Source document
{
 "cells": [
  {
   "attachments": {},
   "cell_type": "markdown",
   "id": "652f6b58",
   "metadata": {},
   "source": [
    "# Filter Data through Your Query"
   ]
  },
  {
   "attachments": {},
   "cell_type": "markdown",
   "id": "ca821a19",
   "metadata": {},
   "source": [
    "[![Jupyter Notebook](https://img.shields.io/badge/jupyter-%23FA0F00.svg?style=for-the-badge&logo=jupyter&logoColor=white)](https://github.com/openvinotoolkit/datumaro/blob/develop/notebooks/04_filter.ipynb)\n",
    "\n",
    "In this notebook example, we'll take a look at Datumaro `filter` API. Datumaro provides two Python API types for filtering.\n",
    "\n",
    "1) Using the XML [XPath](https://devhints.io/xpath) query\n",
    "\n",
    "    It is a Python string query that can be useful for simple filtering or CLI users.\n",
    "    If you use this query, Datumaro dataset item representation is converted to XML format\n",
    "    and filtered by the selector of XPath query. For more details about this, please refer to\n",
    "    [this link](https://openvinotoolkit.github.io/datumaro/latest/docs/command-reference/context_free/filter.html).\n",
    "\n",
    "2) Using the user-provided Python function query\n",
    "\n",
    "    It is a Python callable such as `Callable[[DatasetItem], bool]` (for filtering dataset items)\n",
    "    or `Callable[[DatasetItem, Annotation], bool]` (for filtering annotations).\n",
    "    Users can implement their own Python function for the given dataset item or annotation.\n",
    "\n",
    "Firstly, we start this lesson with importing Datumaro in our runtime session."

Problem requirements
Copy out the Datumaro filter notebook above word for word, in full.

Supplied material

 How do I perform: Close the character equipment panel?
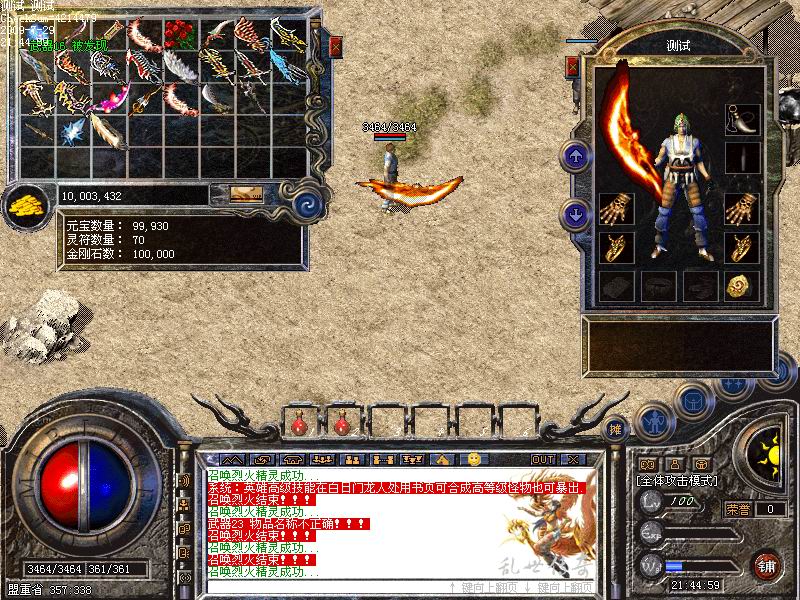click(x=573, y=66)
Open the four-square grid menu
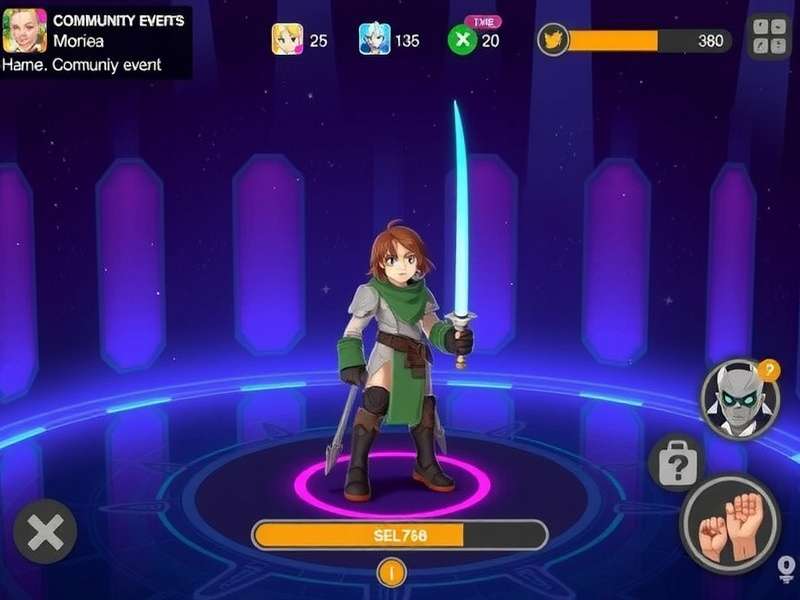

Exercise answer
{
 "cells": [
  {
   "attachments": {},
   "cell_type": "markdown",
   "id": "652f6b58",
   "metadata": {},
   "source": [
    "# Filter Data through Your Query"
   ]
  },
  {
   "attachments": {},
   "cell_type": "markdown",
   "id": "ca821a19",
   "metadata": {},
   "source": [
    "[![Jupyter Notebook](https://img.shields.io/badge/jupyter-%23FA0F00.svg?style=for-the-badge&logo=jupyter&logoColor=white)](https://github.com/openvinotoolkit/datumaro/blob/develop/notebooks/04_filter.ipynb)\n",
    "\n",
    "In this notebook example, we'll take a look at Datumaro `filter` API. Datumaro provides two Python API types for filtering.\n",
    "\n",
    "1) Using the XML [XPath](https://devhints.io/xpath) query\n",
    "\n",
    "    It is a Python string query that can be useful for simple filtering or CLI users.\n",
    "    If you use this query, Datumaro dataset item representation is converted to XML format\n",
    "    and filtered by the selector of XPath query. For more details about this, please refer to\n",
    "    [this link](https://openvinotoolkit.github.io/datumaro/latest/docs/command-reference/context_free/filter.html).\n",
    "\n",
    "2) Using the user-provided Python function query\n",
    "\n",
    "    It is a Python callable such as `Callable[[DatasetItem], bool]` (for filtering dataset items)\n",
    "    or `Callable[[DatasetItem, Annotation], bool]` (for filtering annotations).\n",
    "    Users can implement their own Python function for the given dataset item or annotation.\n",
    "\n",
    "Firstly, we start this lesson with importing Datumaro in our runtime session."